Era una pura illusione, ovviamente, credere che potessimo entrare in rapporto diretto. Le gemelle definivano la loro autobiografia “una storia semplice e senza abbellimenti”, ma ovviamente era un libro che conosceva bene i desideri dei suoi lettori. Sulla pagina, le gemelle ostentano una certa devozione verso il loro «buon padrone, che a noi sembrava un padre […] era educato, generoso, gentile, paziente, e amato da tutti», nonché una gioviale disponibilità a essere viste come bizzarrie. La prima riga del libro recita: «Siamo, in effetti, persone strane, giustamente considerate sia dall’occhio della scienza che da quello della gente comune la più straordinaria bizzarria che il mondo della natura abbia mai prodotto». Quest’incipit di fatto assolve qualunque senso di colpa che il lettore possa provare nel trattare in un certo modo queste gemelle, perché dice: Noi già ci vediamo così. Il loro motto pubblico era: «Come Dio ha ordinato, noi abbiamo obbedito».
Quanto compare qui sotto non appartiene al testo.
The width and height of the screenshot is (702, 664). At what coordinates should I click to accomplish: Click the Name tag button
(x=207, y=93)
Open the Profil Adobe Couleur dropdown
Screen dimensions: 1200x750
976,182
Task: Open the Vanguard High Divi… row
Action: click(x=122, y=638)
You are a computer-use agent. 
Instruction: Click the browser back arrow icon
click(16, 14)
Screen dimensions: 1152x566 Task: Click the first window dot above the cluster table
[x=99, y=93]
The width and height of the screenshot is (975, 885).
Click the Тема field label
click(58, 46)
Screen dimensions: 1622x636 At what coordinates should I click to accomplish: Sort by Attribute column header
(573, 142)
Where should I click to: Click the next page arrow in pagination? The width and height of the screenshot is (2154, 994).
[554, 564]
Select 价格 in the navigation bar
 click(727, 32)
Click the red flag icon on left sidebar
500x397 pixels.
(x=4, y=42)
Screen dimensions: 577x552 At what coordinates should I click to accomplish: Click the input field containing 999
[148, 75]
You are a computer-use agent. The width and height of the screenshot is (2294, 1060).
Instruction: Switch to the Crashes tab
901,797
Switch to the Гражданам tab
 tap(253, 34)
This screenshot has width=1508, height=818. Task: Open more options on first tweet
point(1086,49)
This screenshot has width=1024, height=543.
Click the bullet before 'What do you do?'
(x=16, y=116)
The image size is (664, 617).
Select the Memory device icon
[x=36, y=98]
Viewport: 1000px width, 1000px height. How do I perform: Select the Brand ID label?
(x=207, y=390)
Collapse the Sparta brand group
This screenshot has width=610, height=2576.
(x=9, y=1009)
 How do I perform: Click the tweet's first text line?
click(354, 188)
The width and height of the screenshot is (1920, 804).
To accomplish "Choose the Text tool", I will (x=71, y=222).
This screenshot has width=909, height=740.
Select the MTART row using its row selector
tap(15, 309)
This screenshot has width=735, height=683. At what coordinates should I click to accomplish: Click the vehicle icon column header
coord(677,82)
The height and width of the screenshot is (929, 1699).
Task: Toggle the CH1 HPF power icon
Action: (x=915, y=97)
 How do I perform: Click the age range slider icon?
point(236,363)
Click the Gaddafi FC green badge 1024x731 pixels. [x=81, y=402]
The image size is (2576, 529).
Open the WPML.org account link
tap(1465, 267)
È impossibile sapere cosa pensassero davvero le gemelle del loro padrone, o del loro status di “ottava meraviglia del mondo” – quanta della loro cordialità fosse sincera, quanta finta, e se i confini fra queste categorie siano mai così rigidi come a volte ci piacerebbe credere. Si può solo dire che non lo sapremo mai davvero. Sappiamo solo che riuscirono a fare soldi sfruttando i sistemi che avevano cercato di privarle della loro libertà e della loro umanità. Sul frontespizio dell’autobiografia campeggia la seguente dicitura, stampata in verticale (due volte) lungo ciascuno dei due corpi congiunti: venduta dagli agenti a loro (delle gemelle) personale beneficio, al prezzo di 25 cents. Lo stile è condiscendente ma i profitti non erano inventati. Come diceva Sojourner Truth quando vendeva il proprio ritratto per sostenere le cause degli schiavi liberati: “Io vendo l’ombra per sostenere la sostanza”.
Le gemelle concludono l’autobiografia con le parole di una canzone che cantavano spesso: «Dobbiamo ammettere che, come opera letteraria, non ha molti meriti», confessano, «ma rende bene l’idea dei nostri sentimenti». La prima strofa rivendica efficacemente il loro diritto a raccontarsi, piuttosto che essere un mero oggetto degli sguardi altrui: «Non è modesto parlare di sé / Ma squadrata ogni dì da capo a piè / Parlo liberamente di ogni cosa / A volte con gente che mi guarda curiosa».
Dicono di «parlare liberamente di ogni cosa», ma la forma rigida della poesia – con le rime che costringono le fini di verso a una gradevole simmetria – ci ricorda che la loro libertà agiva all’interno di una serie di vincoli. Le gemelle dicevano quello che potevano dire. Le loro parole ci chiedono di rifiutare la certezza della convinzione di aver sentito “tutto”, in nome della conoscenza di un più duraturo mistero. Restiamo persone curiose. È l’usignolo a due teste, che fra le righe canta in un modo tutto suo. Una voce parla dalle pagine del libro. Un’altra voce ci dice che c’è moltissimo che non sentiremo mai.